Despite hauling in a record number of older viewers for its last GOP debate on CNN, the Brookings Institution said millennials were likely to view the event as a free-for-all “where cultures and generations clash.” The campaign rhetoric also flies in the face of this generation’s beliefs and views.
Here are six top reasons millennials are not tuning in to 2016 presidential candidates:
Starts with Black Lives Matter.
Dan Diamond:
Everyone’s taking the wrong message from the interview Martin Shkreli, the 32-year-old CEO who increased the price of a drug to treat infections in HIV patients by 5,000%, gave last night.
People think he’s cutting the price, and the American public won. It’s more the other way around. Shkreli survived the firestorm, and he comes out ahead.
Shkreli went on ABC news to say that his company, Turing Pharma, would decrease the $750-per-pill price of Daraprim to be “more affordable” after the public outcry.

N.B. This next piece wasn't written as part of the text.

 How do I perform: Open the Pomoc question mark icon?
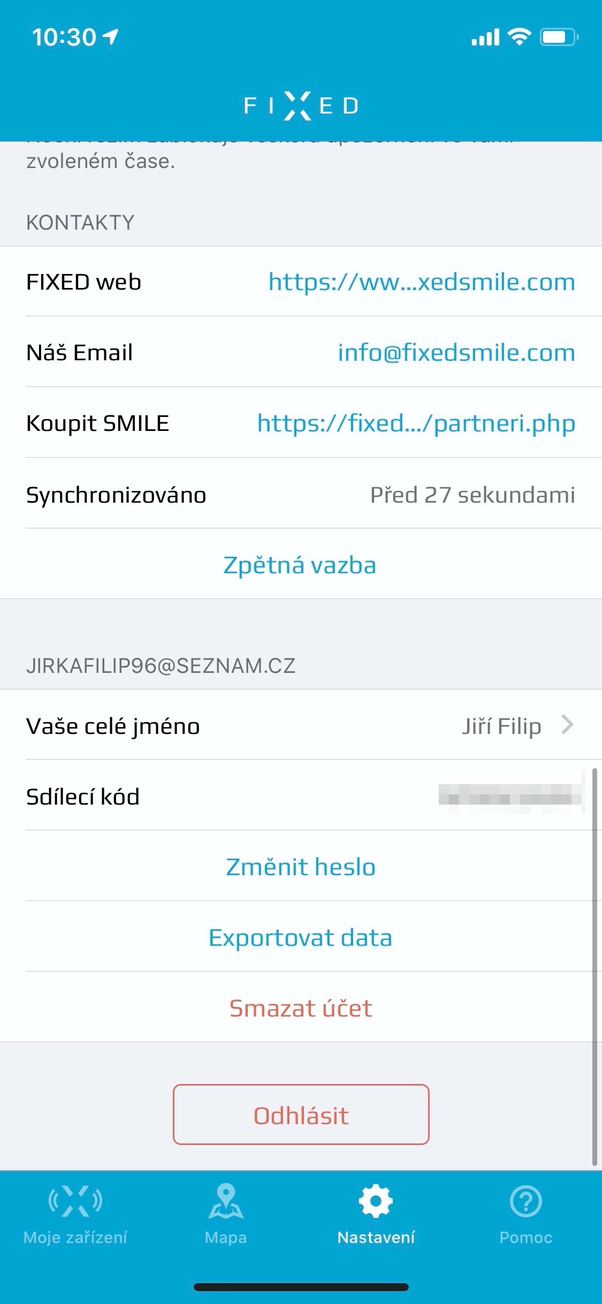tap(525, 1201)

But he also said something else: that it will be priced at a level that “is able to allow the company to make a profit, but a very small profit, and we think these changes will be welcomed.”
So what happens? Turing, previously a small company with no products, goes from being a company with no revenue to one with enough money to make it profitable. That probably includes not only the cost of manufacturing Daraprim, but also of marketing it, of dealing with insurance companies on the higher price, and of doing the research and development on new compounds for toxoplasmosis that Shkreli says Turing is doing.

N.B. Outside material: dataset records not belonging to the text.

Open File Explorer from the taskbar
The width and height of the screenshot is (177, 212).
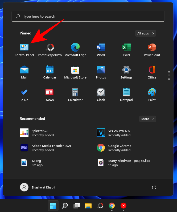point(88,206)
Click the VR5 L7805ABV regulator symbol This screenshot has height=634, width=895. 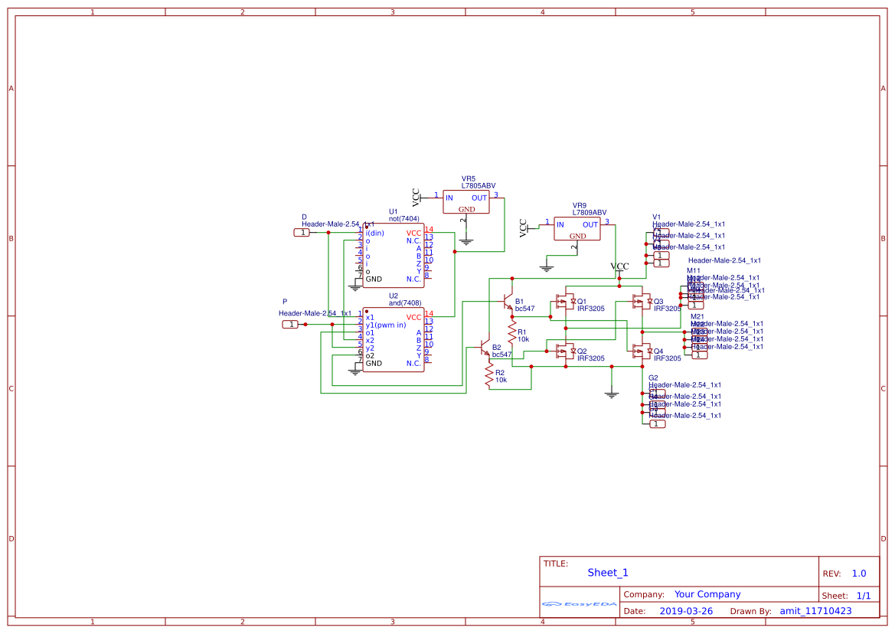466,201
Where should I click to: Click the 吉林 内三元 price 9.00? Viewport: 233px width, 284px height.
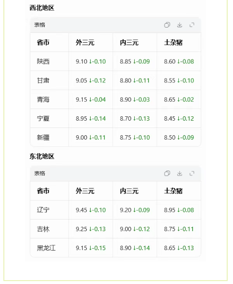[125, 229]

Looked at it this way, Shkreli won.
NY Times:
Long before Volkswagen admitted to cheating on emissions tests for millions of cars worldwide, the automobile industry, Volkswagen included, had a well-known record of sidestepping regulation and even duping regulators.
For decades, car companies found ways to rig mileage and emissions testing data. In Europe, some automakers have taped up test cars’ doors and grilles to bolster their aerodynamics. Others have used “superlubricants” to reduce friction in the car’s engine to a degree that would be impossible in real-world driving conditions.
Automakers have even been known to make test vehicles lighter by removing the back seats.
You'd have to be a lunatic to think being a businessman qualifies you for president. Oh, wait...
Dave Weigel:
And more and more conservatives have settled on the Trump line — that the questions about Obama's citizenship were so slimy that they obviously came from the Clinton camp. "The whole birther thing was started by the Hillary Clinton campaign in 2008 against Barack Obama," Sen. Ted Cruz (R-Tex.) confidently told Yahoo News this summer.
The problem: This is simply not true. Clinton's campaign, one of the most thoroughly dissected in modern history, never raised questions about the future president's citizenship. The idea that it did is based largely on a series of disconnected actions by supporters of Clinton, mostly in the months between Obama's reaction to the Jeremiah Wright story and the Democratic National Convention. I know, because I spent/wasted quite a lot of time covering this stuff.
Ben Geman:
Here’s What Hillary Clinton Wants Instead of the Keystone Pipeline
Clinton says she’s focused on boosting climate-change collaboration with Canada and Mexico, and modernizing energy infrastructure.